A Napa family is suing a local nursing home alleging that caregivers did not follow the care plan specified for the resident, which resulted in her death. According to an article in the Napa Valley Register, Eulalia Grimoldi died within a couple of months of being admitted to the Napa Nursing Center because of acute dehydration. Family members, who filed the wrongful death lawsuit, say they had specifically told the nursing home to “encourage Grimoldi to drink fluids.”
Grimoldi had been diagnosed with dementia when she was admitted into the nursing home in May 2006. In less than a month, nursing home staff had her admitted to a local hospital because they saw she had a “decreased level of consciousness.” However, hospital staff noted in their records that Grimoldi suffered from acute dehydration.
What is interesting is that the nursing home was fined $15,000 by the Department of Public Health “for failing to follow a care plan that called for staff to encourage Grimoldi to drink fluids.” According to the documents cited by the newspaper, health department officials had noted that this violation by the nursing home staff “presented imminent danger that death or serious harm would (or could) result.”
The hospice, where Grimoldi eventually passed away in July 2006, noted that she was refusing food and water and had very little will to live. But experts point out that even if one assumes that Grimoldi refused to drink fluids during her stay at the home, the nursing home had a further responsibility to continue to encourage her to drink. Given her dementia, it would be unethical for nursing home staff to give up on her, put the glass of water next to her and move on to the next patient!
Now, Grimoldi’s daughters are seeking unspecified damages for wrongful death, elder abuse, neglect, negligence and violation of rights. The nursing home had a responsibility to follow a care plan designed for a patient that specifically stated that she needed fluids. Families entrust loved ones to the care of nursing homes and pay thousands of dollars for that care (even if they cannot afford it) because they want their loved ones to receive the care they cannot get at home.
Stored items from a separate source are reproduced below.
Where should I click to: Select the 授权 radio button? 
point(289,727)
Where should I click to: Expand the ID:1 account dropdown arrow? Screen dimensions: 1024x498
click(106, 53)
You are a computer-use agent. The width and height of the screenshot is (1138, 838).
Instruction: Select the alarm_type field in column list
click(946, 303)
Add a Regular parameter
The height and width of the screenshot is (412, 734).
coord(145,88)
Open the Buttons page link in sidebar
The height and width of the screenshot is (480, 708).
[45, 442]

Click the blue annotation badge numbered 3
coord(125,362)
In this case, maybe the daughters had trouble getting mom to drink fluids at home. So they thought, ‘OK, let’s leave her in the hands of professionals.’ So apparently they picked this nursing home because it did have a good reputation. And they instructed the home that she MUST take water and that the staff MUST make sure she gets enough fluids. How disappointed the family must be!
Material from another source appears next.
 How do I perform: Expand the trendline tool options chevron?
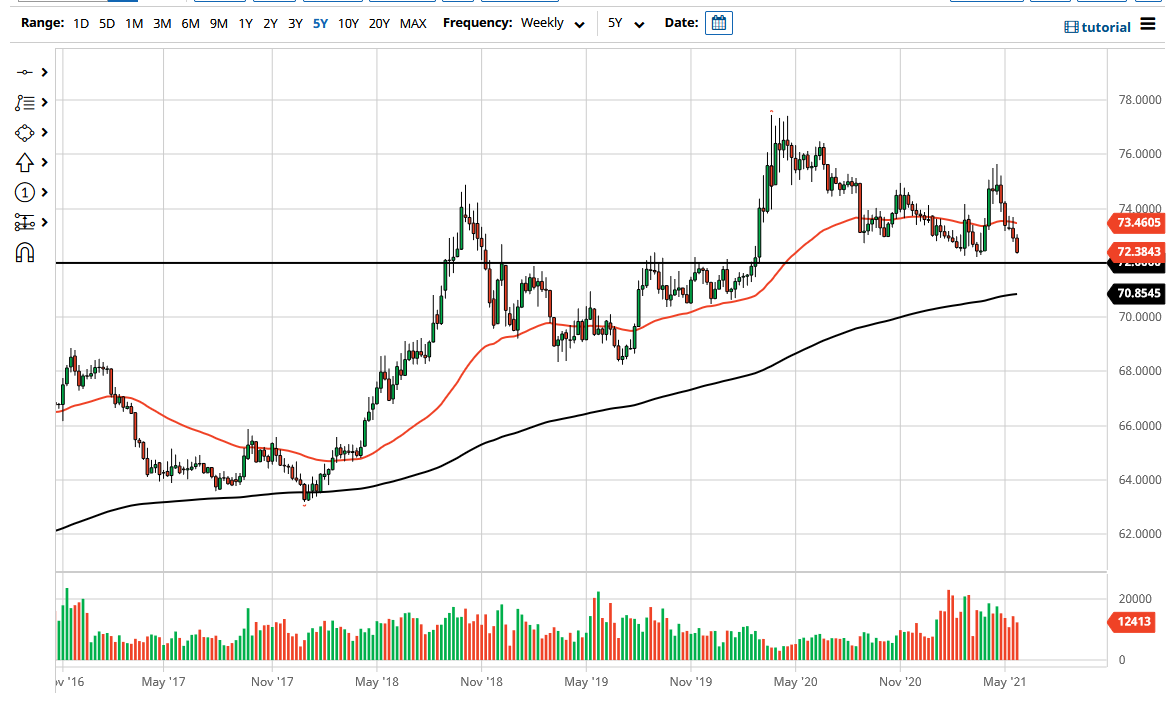[x=44, y=72]
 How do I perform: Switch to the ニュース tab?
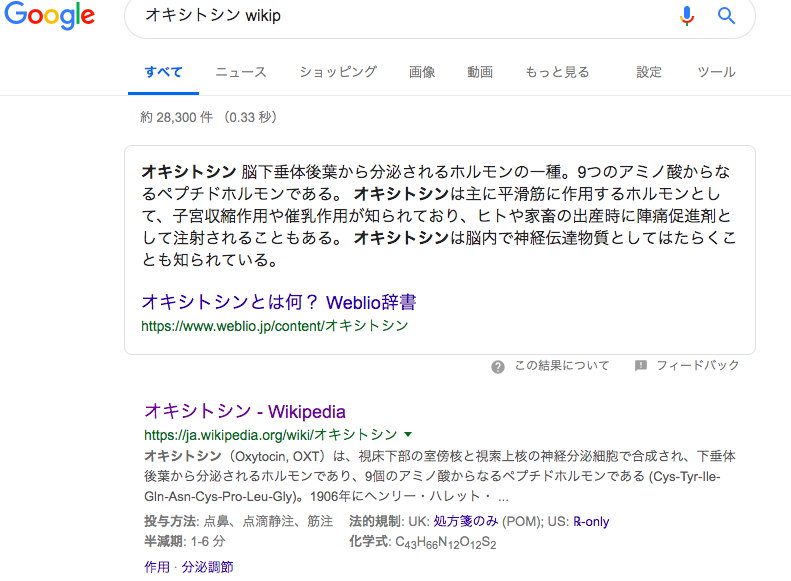[241, 72]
Negligence and indifference are the most common forms of nursing home abuse. If nursing homes cannot follow the rules for whatever reason – understaffing, cost-cutting – they will break them or try to cut corners. The fines in California, after all, are not that high. A woman was in her death bed because of a clear violation and the state fined this nursing home only $15,000!
And it’s not easy for families to send their loved ones to nursing homes. For most children, putting their parent in a nursing home is probably one of the most difficult decisions they have to make in their lifetime. But they do their research and put their trust in the caregivers. Negligent nursing homes are violating that trust in the most horrible way.
Legal action is the only way left for families to find justice in these cases and hold those responsible accountable for their actions. We hope the family members in this case find peace and get the justice they deserve.